A third security officer pushed Holly Grace aside. Apparently deciding Gerry wasn't going to give them any real trouble, the officer cuffed Gerry's hands in front of his body.

“Marry me, Holly Grace,” Gerry said, ignoring the fact that his rights were being read to him. “Marry me and have my baby—have a dozen of them! Just don't ever leave me.”

“Oh, Gerry...” She stood looking at him with her heart in her eyes, and the love he felt for her swelled in his chest until he ached. The security people didn't want to look like bad guys in front of the press, so they let him lift his cuffed wrists and slip his arms over her head. He kissed her so intently that he forgot to make sure they were turned to face the network television cameras.

Luckily, Gerry had a partner who wasn't as easily distracted by females.

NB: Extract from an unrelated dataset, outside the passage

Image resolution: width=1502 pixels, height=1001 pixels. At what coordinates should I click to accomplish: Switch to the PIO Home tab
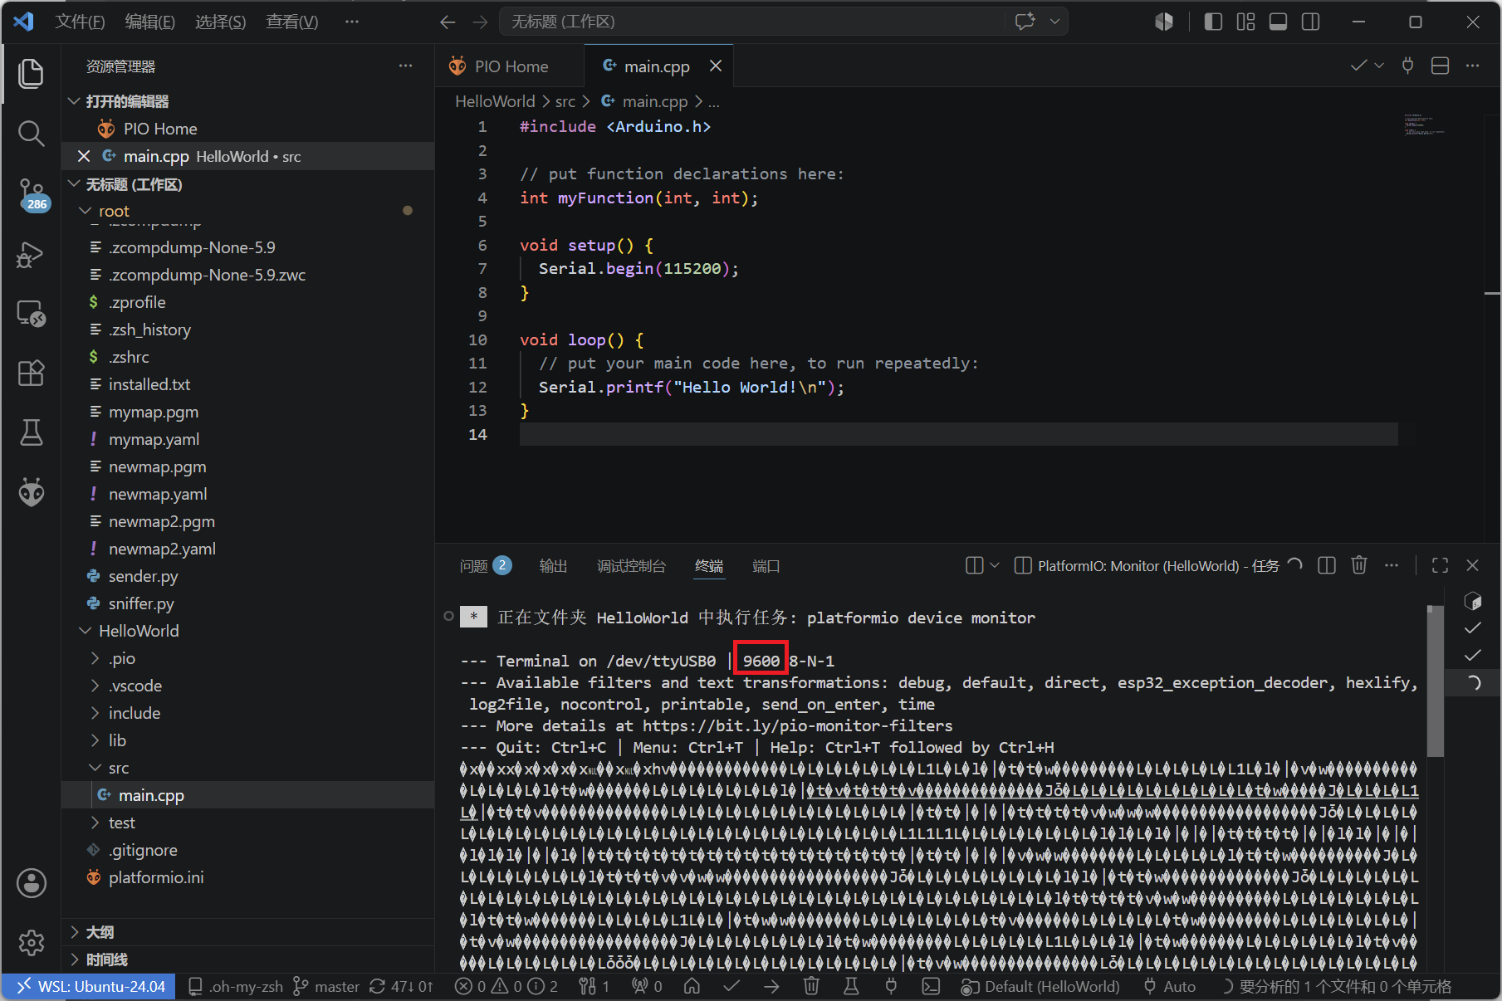coord(510,66)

Far overhead, from a small window in the crown of the Statue of Liberty, another banner began to unfurl, this one a bright canary yellow. It was made from a synthetic material that had been developed for the space program—a material that was lightweight and could be compacted for portability into a package not much bigger than a wallet, and then would generously expand once it was released. The canary yellow banner slipped down over Lady Liberty's forehead, unrolled along the length of her nose, and gradually opened as it came to a stop at the base of her chin. Its message was clearly legible from the ground, simply printed in seven thick black letters.